*演習課題*:
1. JR東日本と東京大学の協定に関する記事について、次の(a)〜(c)が記事の内容と一致するかを「はい」か「いいえ」で判定し、判断の根拠となる記事中の語句を原文どおりに引用してください。
(a) 協定は25日に締結された。
(b) 新キャンパスは2024年度末の稼働を目指している。
(c) 新キャンパスは、プラネタリーヘルスをテーマにしたものとしては日本初である。
2. JR東日本と東京大学の協定に関する記事の続きを、最後の文の後から書き進めてください。

JR東日本・東京大学 「100年間の産学協創協定」締結
「未来のくらしづくり」追求 高輪ゲートウェイにキャンパス
JR東日本と東京大学(東京都文京区)は25日、「100年間の産学協創協定」を締結した。「人・街・地球」の全てがバランスよく良好に保たれるようなくらしづくりを目指す「プラネタリーヘルス」創出が目的。協創プロジェクトを立ち上げ、2024年度末にまちびらきを迎える「TAKANAWA GATEWAY CITY」に日本初のプラネタリーヘルスをテーマにしたキャンパスを開設、25年秋の稼働を目指す。JR東日本グループの駅・鉄道といったインフラを実験場として、東京大学の多様で先端的な知を実証し、未来のくらしづくりに取り組んでいく。
同シティは「100年先の心豊かなくらしのための実験場」をビジョンに掲げ、多様なパートナーと共に日本各地や世界各国の社会課題解決に資するイノベーション創出を目指している。

*保存済みデータ*:
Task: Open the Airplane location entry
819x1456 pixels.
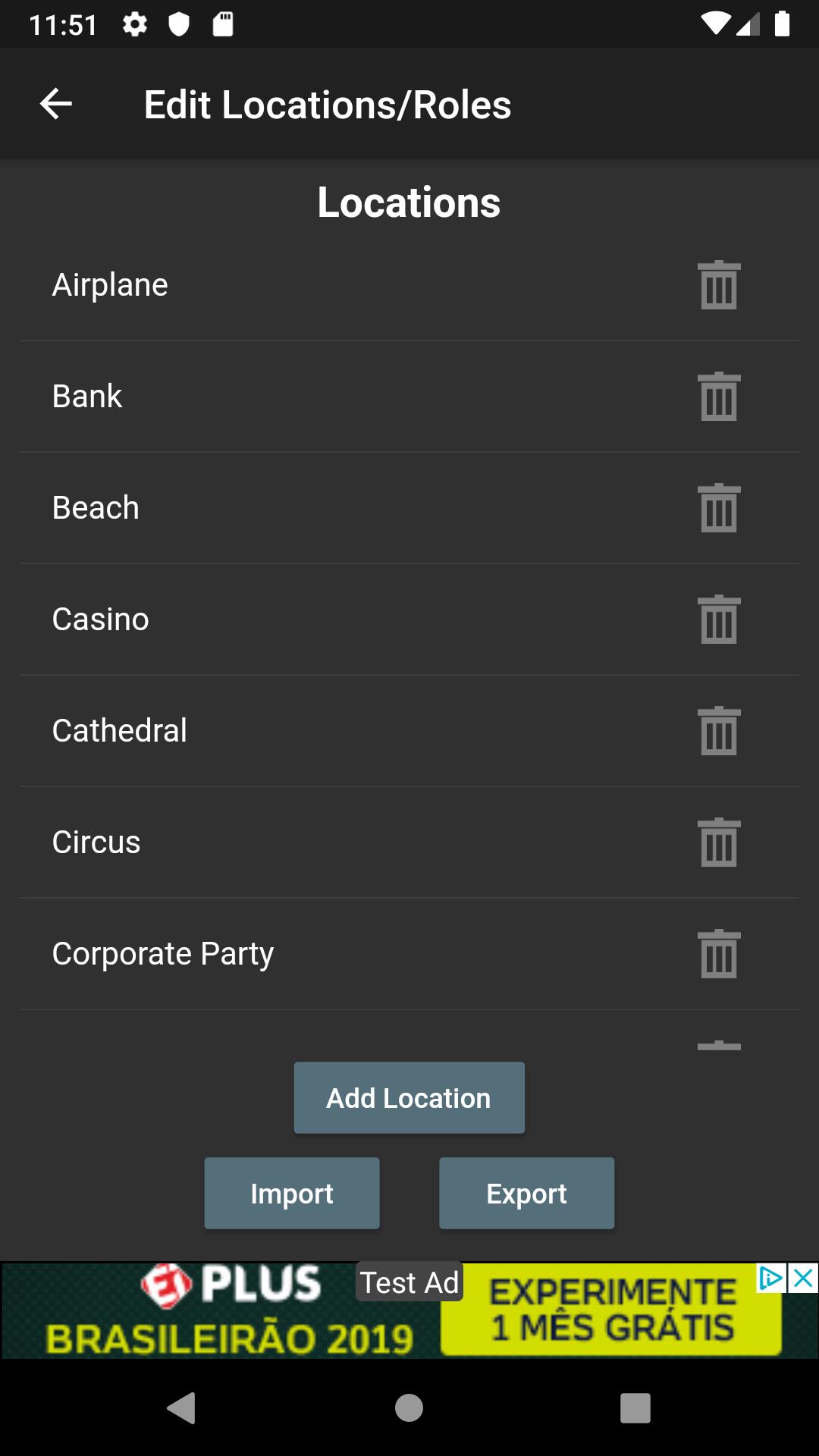Action: pyautogui.click(x=111, y=285)
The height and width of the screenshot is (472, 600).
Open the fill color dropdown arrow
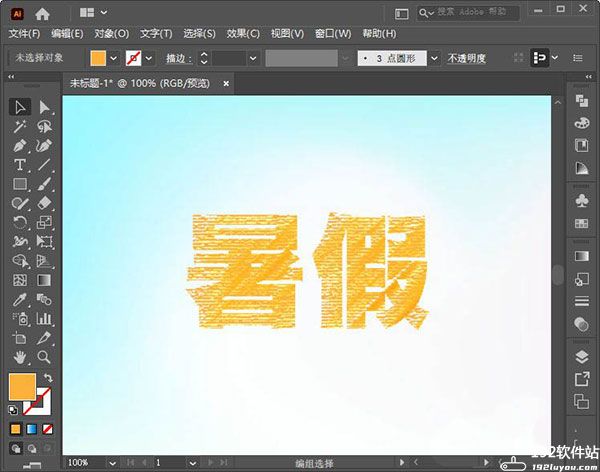tap(113, 58)
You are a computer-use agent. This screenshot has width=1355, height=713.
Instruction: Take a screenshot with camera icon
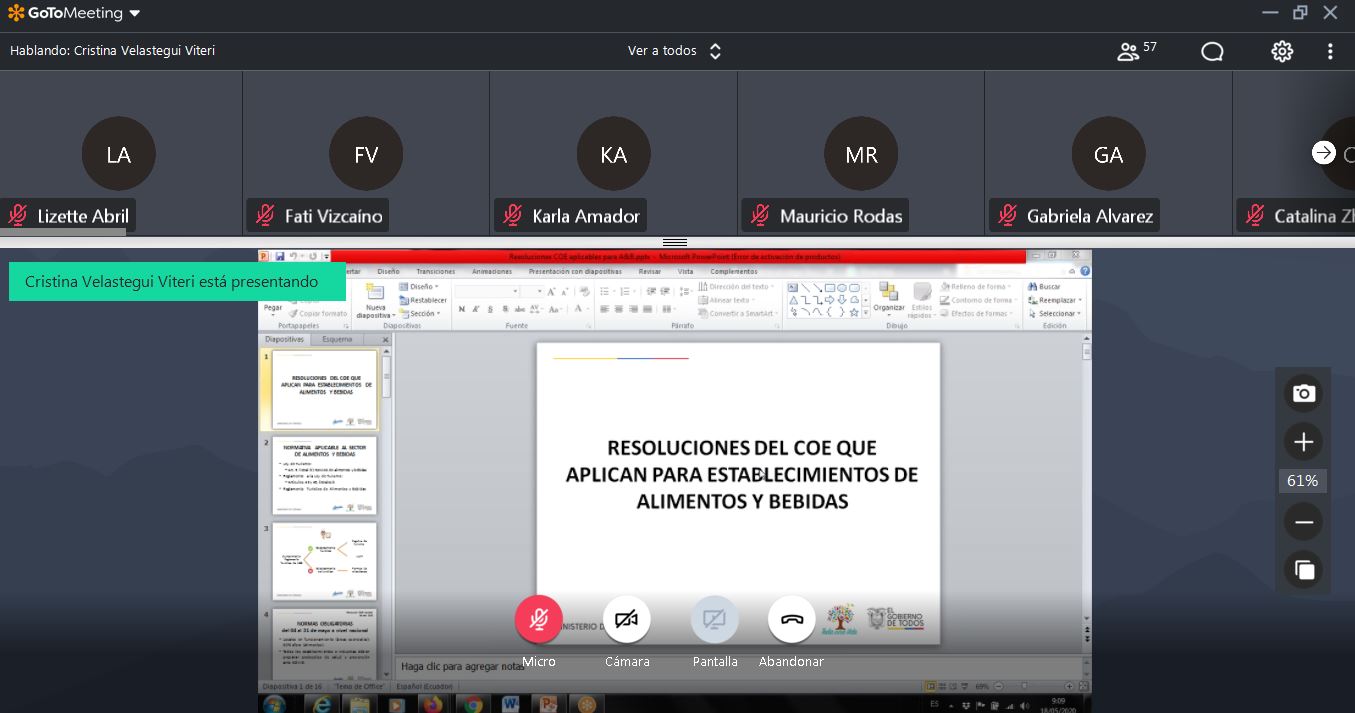click(x=1303, y=394)
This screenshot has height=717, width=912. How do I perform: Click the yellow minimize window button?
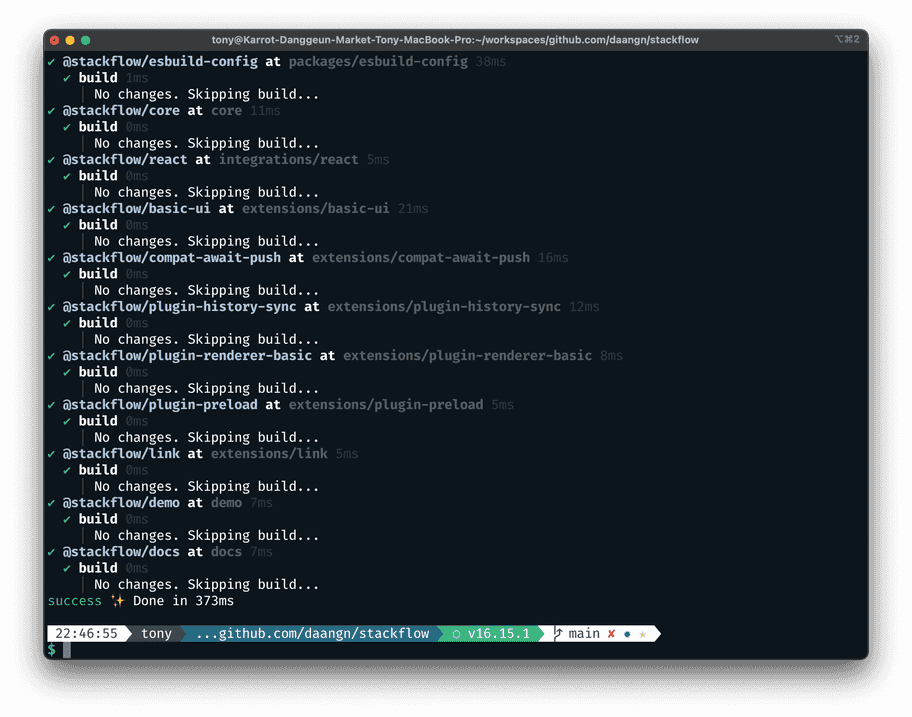pos(70,40)
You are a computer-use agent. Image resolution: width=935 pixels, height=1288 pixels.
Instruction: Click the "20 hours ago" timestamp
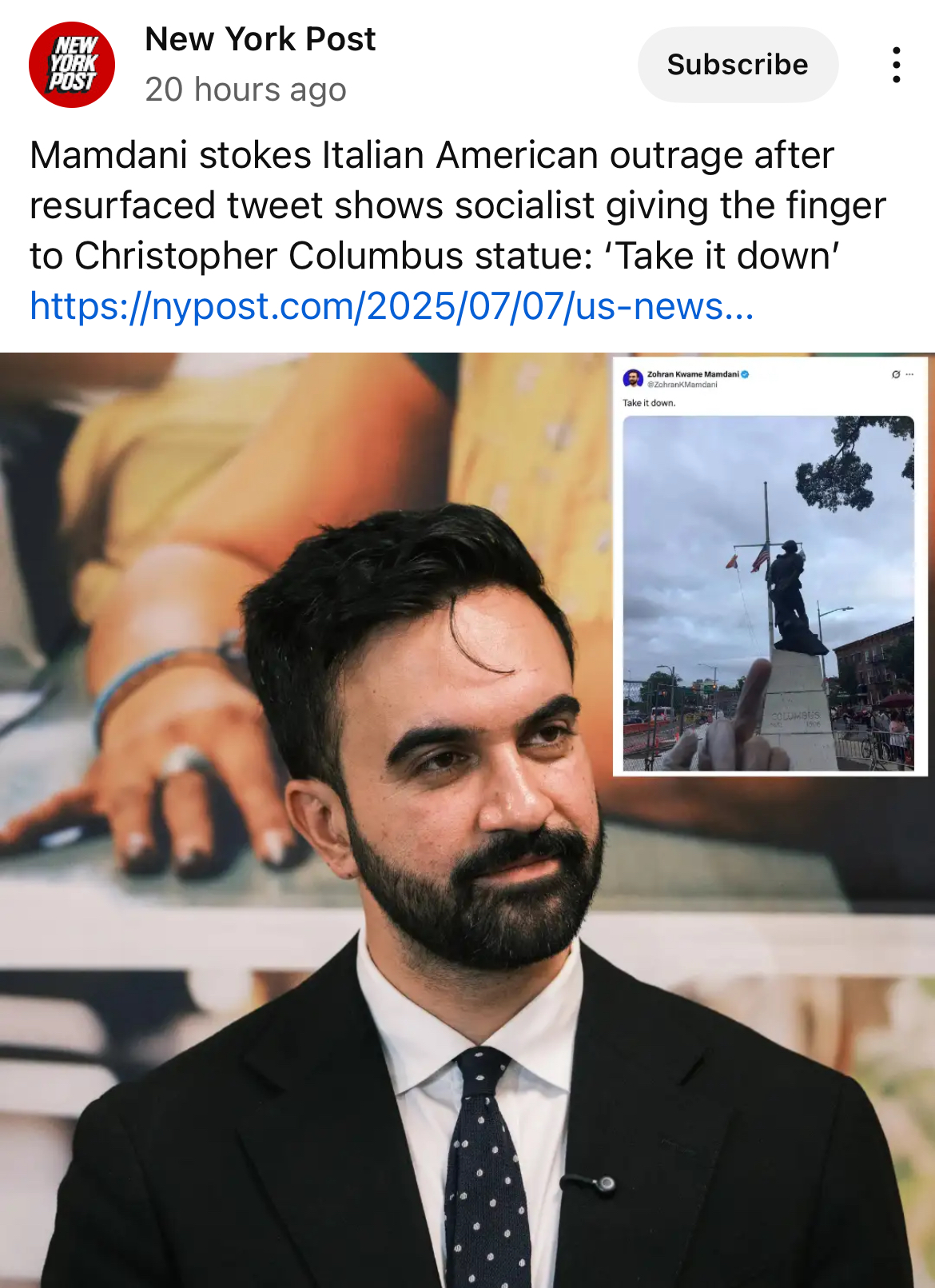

*課題別解答*:
1.
(a) はい:「JR東日本と東京大学(東京都文京区)は25日、「100年間の産学協創協定」を締結した。」
(b) いいえ:「25年秋の稼働を目指す」
(c) はい:「日本初のプラネタリーヘルスをテーマにしたキャンパスを開設」

2.
今回の協創プロジェクト「Planetary Health Design Laboratory」(PHDラボ)では、同シティを実験場に、街のデータ基盤を活用したフードロス削減や快眠サービスなど、JR東日本グループのアセットを活用した実験、東京大学の先端研究のくらしへの実装を図る。
PHDラボの拠点として、同シティ複合棟Ⅰ South9階に新キャンパス「東京大学 GATEWAY Campus」を開設。ラウンジなどがあるコラボレーションエリアと、実験設備のあるラボエリアからなり、東大の多様な研究室が集う学際的な場として、さまざまな企業・アクセラレーターとの協創を生み出す。
同シティを実験場とする未来のくらし創出では、街のデータ基盤(都市OS)を活用した新たなスマートシティの在り方を創出する「『人にも地球にもスマートな街』×情報学・都市設計」、世界一豊かで先端的な都市型緑化を目指す「『世界一グリーンな街』×農学・環境学」、未来の食の浸透に取り組む「『サステナブルな未来の食を試せる街』×生物工学・工学」、住宅棟の住民向けに最先端の睡眠アルゴリズムを採り入れた快眠につながるサービスを提供する「『人と地球にウェルビーイングな街』×医学・先端科学」などに取り組む。
協創から生まれた「知」は、同シティ利用者との接点から得られるフィードバックやデータ分析により、実用化に向けて磨き上げる。街での実験によって効果が実証されたサービスを、両者のネットワークにより日本各地・世界に広げ、心豊かなくらしづくりの実現を目指す。
同日は、同大学安田講堂で調印式が行われ、深澤祐二社長と藤井輝夫総長が協定書に調印した。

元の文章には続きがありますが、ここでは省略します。